On whether this was significant, the PMS replied that it was significant in that the Prime Minister reported it to the House and was very keen to give the House regular updates on what was going on. The Prime Minister wanted to provide some granular information about what was going on, on the ground so people could see where we were making progress.
Asked if the Prime Minister had spoken to Sir Jock Stirrup, the PMS said that the Prime Minister spoke to him regularly and saw him during his visit to Afghanistan. The point the Prime Minister was making in the House was that his tenure had been extended prior to the election to ensure that there was continuity.
When asked if the previous Government had overestimated the threat from the Afghan/Pakistan region, the PMS replied that he was not in a position to quantify the statement made by the Prime Minister; he was reporting on the latest information.
Asked whether the UK was facing the same amount of threats but from different places or less plots in total, the PMS said that the Prime Minister was focussing on this region as that was where we were seeking to deal with al Qaida and referred people back to the statement.
On whether there had been a formal change to the threat level, the PMS said that he would come back to people on the point of threat levels if there was any more information.
Asked if the Prime Minister saw the reduction of the threat level as a vindication of the previous administration’s strategy, the PMS said that the Prime Minister had been clear that the strategy that we were employing was the McChrystal strategy. The strategy had been in place for six months and we were committed to the full 18 months.

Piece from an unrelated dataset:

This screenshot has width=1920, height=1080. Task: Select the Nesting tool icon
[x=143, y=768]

Asked if the Government was committed to the extent that the UK would review force numbers in December like President Obama and perhaps reduce them next July, the PMS said that clearly there was a review point in December and the Prime Minister had made clear over the last few days that he wanted to be actively involved in that process.
Asked if a reduction in troop numbers would come from the Strategic Defence Review (SDR) or from the review in December, the PMS replied that comments on troop reduction were made by the Defence Secretary in the context of the SDR. Any announcement on that would come when the SDR process was concluded.

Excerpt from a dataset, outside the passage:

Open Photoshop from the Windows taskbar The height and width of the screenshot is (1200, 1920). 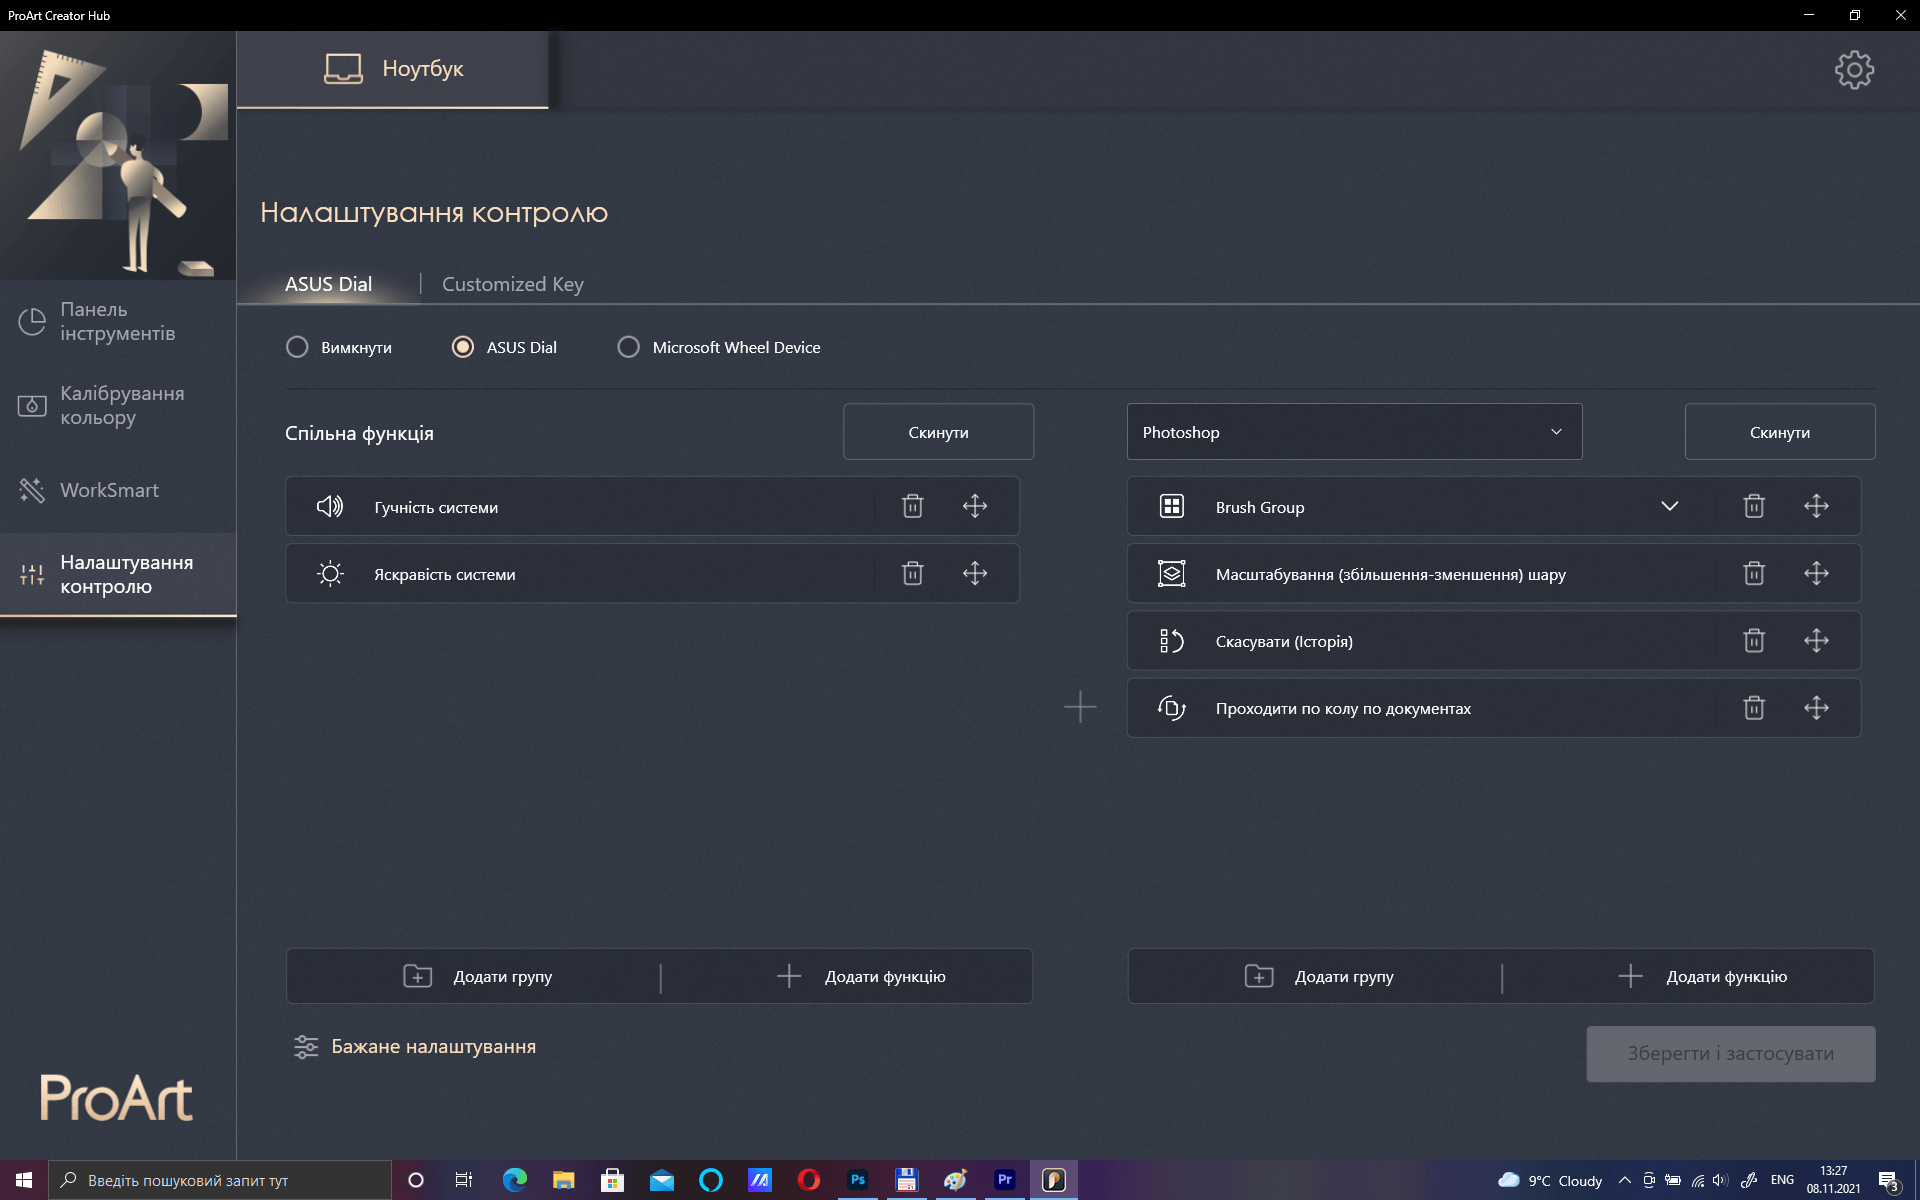click(x=857, y=1180)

Asked whether the two things were related, the PMS said that the SDR was about the UK’s broader capability and what would be happening to Defence in this country in the longer term. There was some relationship between those two factors but they had different focuses.
Asked when the Prime Minister would be getting the report and whether he would be visiting any of the families involved, the PMS said he was not aware of any current plans to meet anyone; most of this was being dealt with by the Northern Ireland Office. As to when the Government received the report, it would receive it 24 hours in advance.
Put that the Saville Inquiry was 12 years in the making and was 10 volumes long and therefore was 24 hours sufficient for the Secretary of State to make a statement on it, the PMS said that the procedures for the release of the inquiry had been agreed for some time. The exact arrangements were based on plans of the previous Government and agreed with the Speaker. The PMS was unaware of anything this Government had done to change those arrangements.
Asked if the Prime Minister would give a credible response to the report, the PMS said that he would.
On whether the Prime Minister would reflect any apportioned blame in his statement tomorrow, the PMS advised people to wait for the statement.
Asked whether the Government’s position reflected the comments made by Ken Clarke, the PMS said that Ken Clarke was referring to the process, rather than the inquiry itself.
Asked whether Owen Patterson would be tasked with producing a response to the report, the PMS replied that he would not get into that level of detail on the process.